(Data entries)
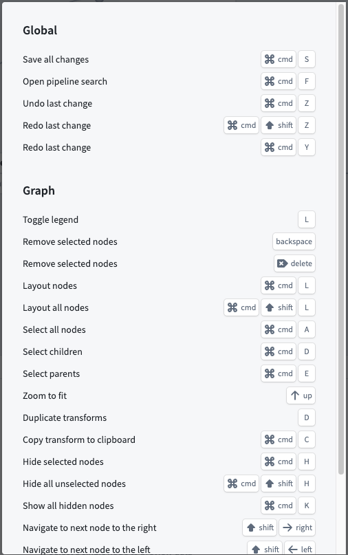
Task: Click the Graph section heading
Action: pos(39,191)
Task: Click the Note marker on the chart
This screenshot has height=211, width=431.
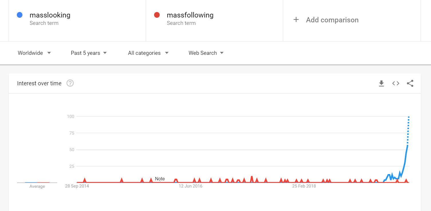Action: coord(160,179)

- **WORK REQUEST**:
The lines from the one containing "Task: Click the Note marker on the chart" through the last line of the data above are to be transcribed exactly, both included, with all pictures left out.

- **SOLUTION FOR THIS EXERCISE**:
Task: Click the Note marker on the chart
This screenshot has height=211, width=431.
Action: coord(160,179)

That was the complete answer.